I am sure there is fascinating research and fine-tuning to be done in the 10-100 milliseconds range but please, put some effort on fixing the most blatant problems first?
Bufferbloat: Dark Buffers in the Internet (ACM Queue)
Posted Dec 6, 2011 16:24 UTC (Tue) by jmm82 (guest, #59425)
[Link]
So what about the person who runs batch file transfers and only cares about throughput and cares less about latency? Maybe we should just optimize the whole internet to your workload and at least one person will be happy.

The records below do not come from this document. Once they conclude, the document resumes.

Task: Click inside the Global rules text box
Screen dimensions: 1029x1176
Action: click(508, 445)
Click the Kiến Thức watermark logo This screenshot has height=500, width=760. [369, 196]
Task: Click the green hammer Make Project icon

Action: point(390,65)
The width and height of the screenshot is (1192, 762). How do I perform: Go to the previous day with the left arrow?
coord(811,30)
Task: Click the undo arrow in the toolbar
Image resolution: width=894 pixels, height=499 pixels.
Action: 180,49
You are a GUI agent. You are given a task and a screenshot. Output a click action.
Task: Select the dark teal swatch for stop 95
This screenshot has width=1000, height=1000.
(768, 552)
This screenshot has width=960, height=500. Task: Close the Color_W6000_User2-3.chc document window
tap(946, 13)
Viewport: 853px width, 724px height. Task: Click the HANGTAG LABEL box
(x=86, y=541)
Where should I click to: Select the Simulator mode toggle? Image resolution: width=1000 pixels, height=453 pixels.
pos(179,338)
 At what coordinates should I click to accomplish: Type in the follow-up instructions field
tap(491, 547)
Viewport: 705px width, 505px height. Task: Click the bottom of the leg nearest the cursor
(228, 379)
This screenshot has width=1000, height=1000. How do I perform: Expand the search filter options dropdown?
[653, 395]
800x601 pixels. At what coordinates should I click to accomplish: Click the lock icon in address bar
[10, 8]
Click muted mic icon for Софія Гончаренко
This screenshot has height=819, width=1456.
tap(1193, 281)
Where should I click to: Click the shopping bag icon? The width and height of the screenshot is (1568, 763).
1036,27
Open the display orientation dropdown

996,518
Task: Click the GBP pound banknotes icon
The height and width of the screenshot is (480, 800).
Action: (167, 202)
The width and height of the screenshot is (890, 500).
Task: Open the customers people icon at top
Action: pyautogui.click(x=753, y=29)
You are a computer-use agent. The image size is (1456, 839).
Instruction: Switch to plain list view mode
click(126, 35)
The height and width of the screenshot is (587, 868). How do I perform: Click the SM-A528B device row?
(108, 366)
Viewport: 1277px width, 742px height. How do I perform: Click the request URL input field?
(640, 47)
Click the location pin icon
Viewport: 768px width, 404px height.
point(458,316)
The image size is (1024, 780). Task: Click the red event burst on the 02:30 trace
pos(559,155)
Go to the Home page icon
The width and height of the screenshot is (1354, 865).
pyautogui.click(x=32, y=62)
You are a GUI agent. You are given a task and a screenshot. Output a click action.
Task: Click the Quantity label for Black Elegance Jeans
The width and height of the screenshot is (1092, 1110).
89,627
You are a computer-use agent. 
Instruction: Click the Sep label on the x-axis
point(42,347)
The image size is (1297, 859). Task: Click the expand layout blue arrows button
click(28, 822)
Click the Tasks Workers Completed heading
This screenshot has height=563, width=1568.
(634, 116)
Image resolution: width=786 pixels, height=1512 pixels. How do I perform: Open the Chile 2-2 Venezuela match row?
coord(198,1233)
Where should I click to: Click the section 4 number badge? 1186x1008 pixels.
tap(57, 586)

ISPs optimize the network for benchmarks and common internet users do not even know "latency" exists as a concept. All the average consumer bases their purchase on is the average throughput. Only later do they find out about latency when their system because intermittently lagging.
Bufferbloat: Dark Buffers in the Internet (ACM Queue)
Posted Dec 6, 2011 16:39 UTC (Tue) by marcH (subscriber, #57642)
[Link]
> So what about the person who runs batch file transfers and only cares about throughput and cares less about latency?
She'll get 100% throughput when downloading from the same continent and 95% when from a different one. She will not even notice.
PS: please tell her I feel sorry for her POTS bill now that everyone else switched to VoIP in one form or the other.
> Maybe we should just optimize the whole internet to your workload and at least one person will be happy.
Me *and Jim*.
Jim went all the way to the ACM to tell about the problems with his kids and his home connection and yet you forget about him: not nice!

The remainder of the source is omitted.